E’ difficile essere se stessi
Concludo questa pagina con una dichiarazione ed un augurio.
La dichiarazione è: “è difficile essere se stessi!”
La gente ragiona per semplificazioni e ti vuole sempre incasellare: sei eremita? Vivi isolata! Sei eremita sposata e madre? Non può essere!
Ti vesti con abiti morbidi e semplici? Sembri una suora! Non sei una suora? Cosa sei?
Insomma, è una gran fatica trovare la propria strada, districarsi nel ginepraio di definizioni che ti vogliono riconoscere a tutti i costi in ruoli già definiti, e riuscire ad esprimere in modo autentico la propria vocazione, perché la gente tende sempre ad incasellarti in ruoli stereotipati, e rifiutarsi di stare a questo gioco implica a volte conseguenze serie: non essere capiti, non venire riconosciuti, essere allontanati… in tanti rinunciano: essere se stessi fino in fondo può essere molto faticoso.
La mia formazione da pedagogista-artista mi ha sicuramente aiutata a giungere ad una conclusione importante che riassumerei con questa frase liberatoria “Seguo la mia strada! Non piaccio a qualcuno? Pazienza!”
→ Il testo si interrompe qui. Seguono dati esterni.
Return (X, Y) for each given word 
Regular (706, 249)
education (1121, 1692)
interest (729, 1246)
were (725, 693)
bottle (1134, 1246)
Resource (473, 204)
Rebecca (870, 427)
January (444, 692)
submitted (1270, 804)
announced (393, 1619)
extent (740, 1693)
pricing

Non si può piacere a tutti, non si può essere accettati da tutti, chi vuole essere se stesso senza identificarsi in modo acritico con ruoli e stili preconfezionati deve sapere che perderà per strada qualche amico o qualche opportunità, ma incontrerà sicuramente persone autentiche che saranno ottimi compagni di strada, nel perseguire una vocazione sincera, autentica, non data per scontata.
Ed ecco il mio augurio: che il Signore non ti lasci in pace, giorno e notte, fino a che tu la smetta di voler piacere per forza agli uomini e ti lasci andare alla Sua chiamata, alla splendida vocazione che Dio ha pensato per te, solo ed esclusivamente per te!